On 30 October 2018, the CMA issued a further notice (with a deadline of 7 November 2018), asking questions in relation to the rationale behind the merger, the overlap between the parties and details of the negotiations. On 5 November 2018, Rentokil informed the CMA that it would be unable to meet that deadline and requested an extension, which was rejected by the CMA. The CMA followed this with a number of additional notices seeking further information on the merger, in particular the link between the share purchase agreement and the PSA.
The CMA decided to fine Rentokil for failing to comply with the section 109 notices. In particular it noted that Rentokil had provided documents in response to the second and third notices which should have been provided in response to earlier notices. In coming to the decision to sanction Rentokil, the CMA found that there was no reasonable excuse for failing to comply with the notices. Although Rentokil had engaged with the CMA, the errors that arose due to Rentokil's searches were negligent and not caused by an event outside of Rentokil's control, or the result of a significant and genuinely unforeseeable or unusual event. The CMA also stated that it is ultimately the parties' responsibility to ensure that it provides all relevant material in response to a document request.

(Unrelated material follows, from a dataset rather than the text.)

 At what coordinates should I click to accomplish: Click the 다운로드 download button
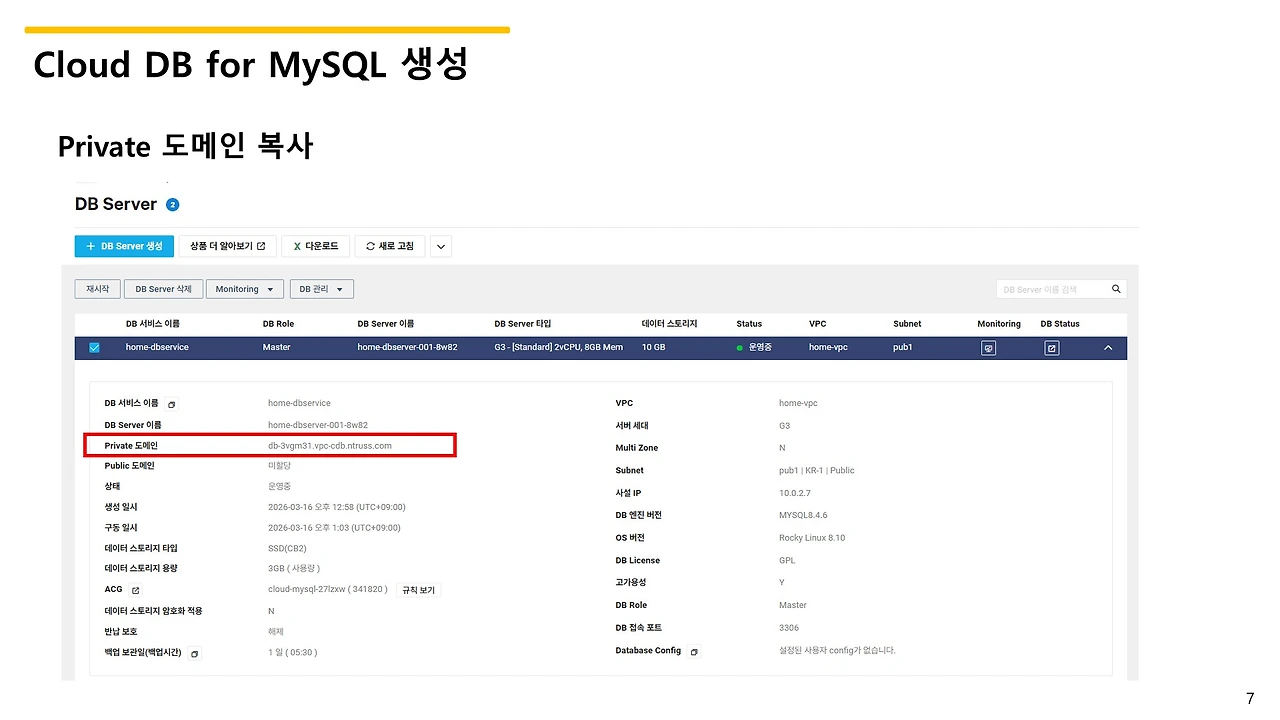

Furthermore, the CMA concluded that the penalty was appropriate as the failure to comply with the notices had had an adverse impact on their Phase 1 inquiry, the failure was significant and the penalty had to be an adequate deterrent. The penalty (£27,000) is at the upper limit of the fines that the CMA can impose (it has the power to set a fine of up to £30,000) and the CMA listed the a number of aggravating factors in setting a high penalty, such as:
- failures to comply with the notices disrupted the Phase 1 inquiry and increased public expense;
- Rentokil had, in particular, failed to respond to questions relating to the PSA, which it considered fundamental to the CMA's assessment; and
- Rentokil's senior management ought to have been aware that the responses omitted highly relevant documents.
On 22 August 2019, the CMA announced that it had accepted final undertakings from Rentokil in lieu of a Phase 2 investigation reference.